Le premier groupe automobile national, qui a fait sensation en mars en achetant à l’américain Ford ses fleurons britanniques Jaguar et Land Rover espérait lancer en octobre sa Nano, vendue 2.500 dollars.

Ce véhicule à ultra bas coûts devait être assemblé dans une usine quasiment achevée à Singur, au Bengale occidental, mais Tata envisage maintenant de délocaliser la production ailleurs en Inde.

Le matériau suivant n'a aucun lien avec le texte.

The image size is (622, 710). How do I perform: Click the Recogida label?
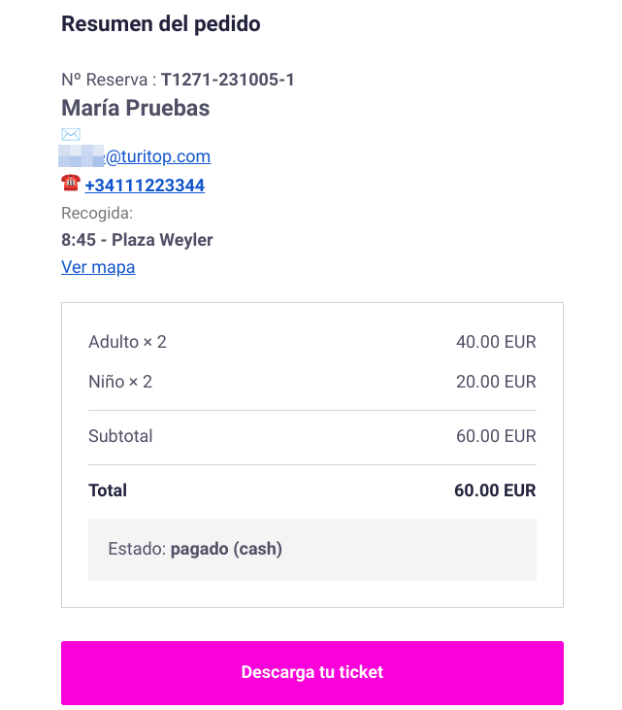97,213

Le site de Singur, près de Calcutta, était de facto à l’arrêt depuis vendredi après que des dizaines de milliers de manifestants l’eurent encerclé pour protester contre la réquisition de terres agricoles.

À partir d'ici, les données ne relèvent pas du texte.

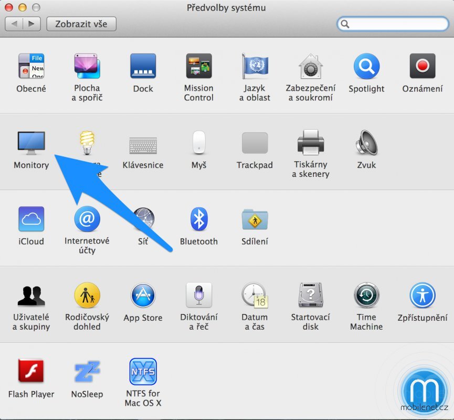Select the Zvuk preference icon
This screenshot has width=454, height=420.
click(366, 143)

Tata Motors a déploré avoir été “contraint de suspendre la construction de l’usine compte tenu de l’agitation et les conflits qui s’y poursuivent”.

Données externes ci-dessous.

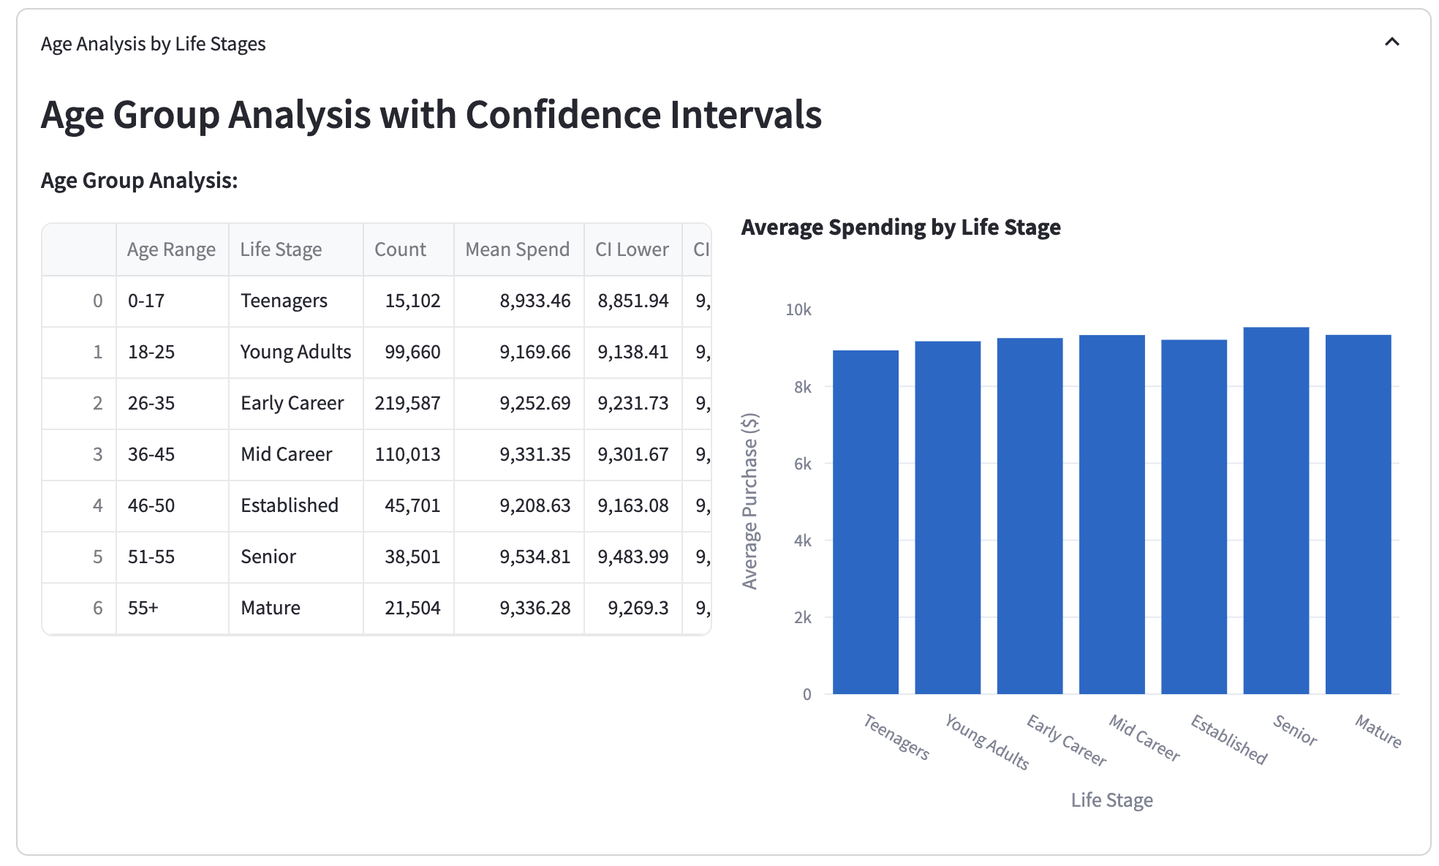Sort by the Mean Spend column header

Des partisans de Tata, hurlant “Nous vous tuerons si vous arrêtez la Nano!”, se sont battus avec des opposants qui “exigent (leurs) terres”.

Un homme, dont les fils travaillaient dans l’usine, s’est suicidé, a annoncé la police.

Les déboires de Tata constituent “un jour malheureux pour le Bengale occidental”, a regretté son ministre de l’Industrie, Nirupam Sen, priant Tata de revenir sur sa décision.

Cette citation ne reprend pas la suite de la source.